Après c’est la rencontre des ténors : Peter Brotzmann et Keith Rowe. Ce dernier est bien obligé de se réveiller, et va sortir des sons plus abrupts, incorporant des samples de radio qui transitent par les microphones de sa guitare, et utilisant un petit moteur pour produire des sons stridents, compilant en quelques minutes tous ses trucs qui tiennent d’habitude un concert entier. Peter Brotzmann à la clarinette joue aussi dans un registre inhabituel, plus hache, avec plus de silences, jusqu’au crescendo final.
Le quatuor forme par Thomas Lehn, Ikue Mori, Christian Marclay et Mats Gustafsson prend place. Ils produisent un résultat qui sonne très musique improvisée européenne, avec pleins d’éruptions de sons, de bruits hachés, dues principalement à Lehn et Gustafsson, qui créent l’ambiance. Ils alternent moments de calmes et maelströms de bruits.
Un dernier duo : Alan Licht et Axel Dorner. L’accent est mis ici sur les traitements que l’on peut faire subir a la musique, puisque Licht joue surtout de ses pédales, se contentant de faire vibrer sa guitare, et Dorner retravaille a l’ordinateur un seul son issu de sa trompette.

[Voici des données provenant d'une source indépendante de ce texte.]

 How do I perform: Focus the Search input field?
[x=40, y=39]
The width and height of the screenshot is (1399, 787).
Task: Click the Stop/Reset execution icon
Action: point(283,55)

Brotzmann solo prend le relais, au sax baryton. De longues phrases musicales calmes, ou il fait vibrer les notes.

Le concert final réunit l’ensemble des musiciens excepté Brotzmann. C’est une composition de Mats Gustafsson qu’il dirige lui-même. Les musiciens portent des casques antibruit rouges, et sont donc dans l’impossibilité de s’entendre les uns les autres. Gustafsson indique à chaque musicien quand il doit jouer, les autorisant à enlever leur casque à certains moments, pour reprendre contact avec le groupe.
Pour cette deuxième soirée, le barycentre du groupe s’est déplace : hier le côté américain ressortait principalement, à mi-chemin entre le free-jazz de Chicago et l’improvisation de l’école new-yorkaise. Avec le départ de Ken Vandermark et l’arrivée de Keith Rowe et Thomas Lehn, deux piliers du all-stars band MIMEO, on est clairement au coeur de l’improvisation européenne.